La pression monte sur le gouvernement pour qu’il révise les règles d’imposition des sociétés en Irlande

Le gouvernement est confronté à de nouvelles demandes de la part de Bruxelles de réviser les règles relatives à l’impôt sur les sociétés alors que la Commission européenne s’efforce de relancer les propositions d’un régime paneuropéen d’imposition des entreprises.

Un plan directeur qui doit être adopté aujourd’hui par la commission englobe plusieurs mesures auxquelles Dublin a longtemps résisté au cours de plus d’une décennie de conflit fiscal avec Bruxelles. La question est extrêmement sensible pour le gouvernement car les réformes éroderaient les recettes fiscales des sociétés qui représentent désormais 21 pour cent de toutes les recettes fiscales.
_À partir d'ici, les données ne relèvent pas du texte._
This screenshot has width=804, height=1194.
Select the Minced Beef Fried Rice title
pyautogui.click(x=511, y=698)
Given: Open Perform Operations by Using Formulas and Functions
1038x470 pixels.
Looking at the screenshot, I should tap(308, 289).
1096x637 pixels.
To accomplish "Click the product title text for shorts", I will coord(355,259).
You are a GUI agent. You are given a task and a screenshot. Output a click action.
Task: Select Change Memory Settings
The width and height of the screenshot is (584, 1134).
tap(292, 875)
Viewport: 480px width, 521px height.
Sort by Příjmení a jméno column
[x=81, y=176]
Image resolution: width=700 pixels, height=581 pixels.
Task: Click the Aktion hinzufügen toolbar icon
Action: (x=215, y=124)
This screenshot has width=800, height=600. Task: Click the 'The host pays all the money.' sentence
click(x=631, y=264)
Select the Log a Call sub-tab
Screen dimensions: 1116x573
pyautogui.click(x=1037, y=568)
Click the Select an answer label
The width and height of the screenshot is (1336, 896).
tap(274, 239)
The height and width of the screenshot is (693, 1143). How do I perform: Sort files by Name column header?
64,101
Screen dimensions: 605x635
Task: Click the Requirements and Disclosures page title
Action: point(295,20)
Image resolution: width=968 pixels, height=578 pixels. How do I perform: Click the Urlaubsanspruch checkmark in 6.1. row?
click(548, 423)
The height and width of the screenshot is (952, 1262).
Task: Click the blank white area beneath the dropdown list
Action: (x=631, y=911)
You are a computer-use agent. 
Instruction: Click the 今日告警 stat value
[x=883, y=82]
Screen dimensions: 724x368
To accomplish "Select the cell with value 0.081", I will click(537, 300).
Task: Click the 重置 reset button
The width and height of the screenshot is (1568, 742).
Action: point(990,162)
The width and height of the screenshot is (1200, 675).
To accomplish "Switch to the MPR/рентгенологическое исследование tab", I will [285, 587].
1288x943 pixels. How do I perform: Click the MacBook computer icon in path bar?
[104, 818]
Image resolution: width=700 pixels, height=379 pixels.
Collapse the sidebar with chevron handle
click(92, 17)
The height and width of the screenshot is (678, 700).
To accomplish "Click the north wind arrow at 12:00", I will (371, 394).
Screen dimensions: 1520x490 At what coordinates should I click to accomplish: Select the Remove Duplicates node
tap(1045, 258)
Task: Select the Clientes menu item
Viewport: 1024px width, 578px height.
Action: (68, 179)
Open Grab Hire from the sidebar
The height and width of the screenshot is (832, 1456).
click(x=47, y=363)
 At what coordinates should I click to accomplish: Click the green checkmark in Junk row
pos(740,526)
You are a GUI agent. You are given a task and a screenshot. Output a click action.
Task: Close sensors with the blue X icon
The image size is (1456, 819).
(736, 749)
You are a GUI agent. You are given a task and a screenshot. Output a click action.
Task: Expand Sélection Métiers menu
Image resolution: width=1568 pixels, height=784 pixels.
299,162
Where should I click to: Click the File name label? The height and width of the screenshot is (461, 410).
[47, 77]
Le plan de la commission, intitulé «Fiscalité des entreprises pour le 21e siècle», ira au-delà des réformes globales discutées depuis des années à l’Organisation de coopération et de développement économiques que le gouvernement a soutenues.

«Le contexte de la politique fiscale des entreprises de l’UE a radicalement changé au cours de l’année écoulée», a déclaré une source bruxelloise, citant le choc économique déclenché par la pandémie de coronavirus.

La commission souhaite une action rapide, affirmant qu’elle déploiera en juillet des propositions de taxe numérique sur les grandes entreprises technologiques. Le prélèvement toucherait le même type de Google, Apple, Microsoft et Facebook qui utilisent l’Irlande comme siège européen. Le gouvernement a rejeté les tentatives précédentes d’introduire une telle taxe européenne.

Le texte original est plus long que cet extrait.